Christmas holidays offer a time for families to get together, but for retailers, holiday sales can represent up to 20% of annual revenue. How consumers spend money during this time period is of interest for retailers as well as for individuals who are looking to better understand and control their spending habits. New research suggests more emotionally stable people spend more during the holiday season, and people who are nervous and have a lower stress-threshold (higher neuroticism) spend less during the holiday season.
The study, “Who are the Scrooges? Personality Predictors of Holiday Spending,” appears in the journal Social Psychological and Personality Science.
“We’ve known for a while that personality is related to what we call ‘broad outcomes:’ how much money you make or how happy you are or how long you live,” says co-lead author Sara Weston (Northwestern University), “but we know less about why personality is related to those things.”
In their study, Weston, co-lead author Joe Gladstone (University College London), and colleagues show that personality traits are related to more specific spending behaviors, which should in turn impact the broad outcomes, like long term financial goals.
Aggregating more than 2 million individual transactions from 2,133 participants’ bank accounts, the researchers compared the relationship between the Big 5 personality traits (OCEAN — openness to experience, conscientiousness, extraversion, agreeableness, and neuroticism) and spending over the Christmas season.

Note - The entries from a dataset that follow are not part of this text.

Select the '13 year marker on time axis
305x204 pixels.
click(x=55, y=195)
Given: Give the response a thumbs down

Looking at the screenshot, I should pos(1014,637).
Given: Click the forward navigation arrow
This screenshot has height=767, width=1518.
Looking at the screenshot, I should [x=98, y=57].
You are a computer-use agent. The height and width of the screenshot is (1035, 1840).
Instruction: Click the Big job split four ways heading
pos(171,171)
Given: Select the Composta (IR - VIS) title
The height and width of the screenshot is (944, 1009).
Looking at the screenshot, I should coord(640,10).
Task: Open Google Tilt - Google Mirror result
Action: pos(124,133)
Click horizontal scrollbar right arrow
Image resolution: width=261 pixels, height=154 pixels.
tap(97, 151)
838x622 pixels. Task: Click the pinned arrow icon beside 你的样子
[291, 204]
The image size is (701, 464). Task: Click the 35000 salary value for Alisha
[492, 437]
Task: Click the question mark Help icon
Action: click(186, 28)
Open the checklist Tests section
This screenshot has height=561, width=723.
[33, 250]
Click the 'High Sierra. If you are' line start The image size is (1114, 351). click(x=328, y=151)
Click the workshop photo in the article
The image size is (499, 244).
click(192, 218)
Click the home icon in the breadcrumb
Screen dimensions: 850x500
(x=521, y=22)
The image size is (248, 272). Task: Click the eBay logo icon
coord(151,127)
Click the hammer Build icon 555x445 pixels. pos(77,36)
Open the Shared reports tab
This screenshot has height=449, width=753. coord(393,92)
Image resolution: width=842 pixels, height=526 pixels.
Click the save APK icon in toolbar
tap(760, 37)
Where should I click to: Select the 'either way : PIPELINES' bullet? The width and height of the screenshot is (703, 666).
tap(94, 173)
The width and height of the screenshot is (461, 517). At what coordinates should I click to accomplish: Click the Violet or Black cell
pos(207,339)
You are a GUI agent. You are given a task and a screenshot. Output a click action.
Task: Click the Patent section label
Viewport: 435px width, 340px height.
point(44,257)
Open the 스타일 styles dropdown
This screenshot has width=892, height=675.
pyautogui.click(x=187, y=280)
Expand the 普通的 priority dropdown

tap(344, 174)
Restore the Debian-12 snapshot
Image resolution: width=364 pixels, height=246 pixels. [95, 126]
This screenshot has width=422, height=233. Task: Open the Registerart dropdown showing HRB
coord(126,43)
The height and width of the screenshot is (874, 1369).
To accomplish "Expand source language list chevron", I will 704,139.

The study showed people who are more emotionally stable spend more over the holidays while those high in neuroticism spend less over the same time period.
In addition, those with more artistic interests and more active imaginations, those higher in openness, spend less during the holiday season while those low in openness spend more.
The study also revealed those who are more conscientiousness spend more, and those who are less conscientious spend less.
The scientists emphasize that personality is only one small part of consumer behavior, especially at the individual level. From household size to income and many other factors, there are numerous influences at the individual shopping level.
This research, however, provides a road map of how combining large scale information with personality can provide a “big picture” view of consumer habits.
“By providing objective measures of both annual and holiday spending, the data allow for a truly ecological study of the relationship between personality traits and consumer behavior,” says Gladstone.